The request
Rewrite the material from the line with "600x480 pixels." through the end of the material, copying each line, requests included, but multiply every click coordinate in the answers by 0.55 and round it to a whole number, with halves rounding up.

Entries for locating text and elements:
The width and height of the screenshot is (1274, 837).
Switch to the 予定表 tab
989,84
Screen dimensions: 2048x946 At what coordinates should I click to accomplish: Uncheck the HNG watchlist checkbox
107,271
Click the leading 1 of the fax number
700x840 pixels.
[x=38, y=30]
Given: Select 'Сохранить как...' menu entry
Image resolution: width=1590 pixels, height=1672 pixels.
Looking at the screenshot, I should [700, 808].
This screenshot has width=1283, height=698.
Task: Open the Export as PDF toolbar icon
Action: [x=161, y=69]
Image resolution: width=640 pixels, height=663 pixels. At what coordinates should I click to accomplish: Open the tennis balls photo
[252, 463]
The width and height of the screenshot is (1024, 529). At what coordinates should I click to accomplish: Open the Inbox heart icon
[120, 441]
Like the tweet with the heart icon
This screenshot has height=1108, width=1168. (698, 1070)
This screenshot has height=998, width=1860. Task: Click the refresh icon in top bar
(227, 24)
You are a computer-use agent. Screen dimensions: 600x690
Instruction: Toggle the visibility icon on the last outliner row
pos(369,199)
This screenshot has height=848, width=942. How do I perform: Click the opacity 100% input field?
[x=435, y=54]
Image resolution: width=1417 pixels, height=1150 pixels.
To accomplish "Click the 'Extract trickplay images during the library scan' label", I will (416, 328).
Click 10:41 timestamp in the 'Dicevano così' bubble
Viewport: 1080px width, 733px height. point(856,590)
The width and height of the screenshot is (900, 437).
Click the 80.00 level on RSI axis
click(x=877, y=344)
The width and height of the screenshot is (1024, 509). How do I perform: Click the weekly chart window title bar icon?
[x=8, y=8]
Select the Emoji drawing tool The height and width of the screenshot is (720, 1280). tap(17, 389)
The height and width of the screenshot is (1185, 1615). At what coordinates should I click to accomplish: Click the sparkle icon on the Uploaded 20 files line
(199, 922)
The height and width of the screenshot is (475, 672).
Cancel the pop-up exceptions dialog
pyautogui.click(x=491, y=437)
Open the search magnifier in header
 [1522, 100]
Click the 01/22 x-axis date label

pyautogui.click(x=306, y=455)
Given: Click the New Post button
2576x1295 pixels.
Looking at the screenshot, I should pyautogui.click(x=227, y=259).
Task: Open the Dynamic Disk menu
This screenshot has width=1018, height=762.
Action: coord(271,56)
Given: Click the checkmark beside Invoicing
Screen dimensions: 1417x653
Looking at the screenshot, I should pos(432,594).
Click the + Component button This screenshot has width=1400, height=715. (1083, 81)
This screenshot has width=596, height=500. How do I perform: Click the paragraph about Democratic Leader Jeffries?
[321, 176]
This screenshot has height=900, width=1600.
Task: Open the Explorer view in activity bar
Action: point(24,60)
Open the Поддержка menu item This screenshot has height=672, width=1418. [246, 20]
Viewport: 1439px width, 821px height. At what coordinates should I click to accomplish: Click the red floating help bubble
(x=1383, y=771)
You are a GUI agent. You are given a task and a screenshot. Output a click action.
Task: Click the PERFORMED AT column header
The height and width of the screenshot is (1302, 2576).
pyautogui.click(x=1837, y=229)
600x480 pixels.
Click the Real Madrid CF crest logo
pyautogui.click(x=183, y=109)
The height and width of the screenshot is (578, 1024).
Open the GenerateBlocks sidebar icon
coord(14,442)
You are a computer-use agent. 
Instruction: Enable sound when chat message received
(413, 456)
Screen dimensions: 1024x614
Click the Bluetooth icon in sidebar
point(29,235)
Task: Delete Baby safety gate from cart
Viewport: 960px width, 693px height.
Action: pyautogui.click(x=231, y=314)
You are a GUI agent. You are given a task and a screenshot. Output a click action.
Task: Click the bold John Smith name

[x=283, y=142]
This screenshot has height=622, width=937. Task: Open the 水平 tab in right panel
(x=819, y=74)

Task output
600x480 pixels.
Click the Real Madrid CF crest logo
pyautogui.click(x=101, y=60)
The height and width of the screenshot is (578, 1024).
Open the GenerateBlocks sidebar icon
coord(8,243)
You are a computer-use agent. 
Instruction: Enable sound when chat message received
(227, 251)
Screen dimensions: 1024x614
Click the Bluetooth icon in sidebar
point(16,129)
Task: Delete Baby safety gate from cart
Viewport: 960px width, 693px height.
Action: pyautogui.click(x=127, y=173)
You are a GUI agent. You are given a task and a screenshot. Output a click action.
Task: Click the bold John Smith name

[x=156, y=78]
This screenshot has height=622, width=937. Task: Open the 水平 tab in right panel
(x=450, y=41)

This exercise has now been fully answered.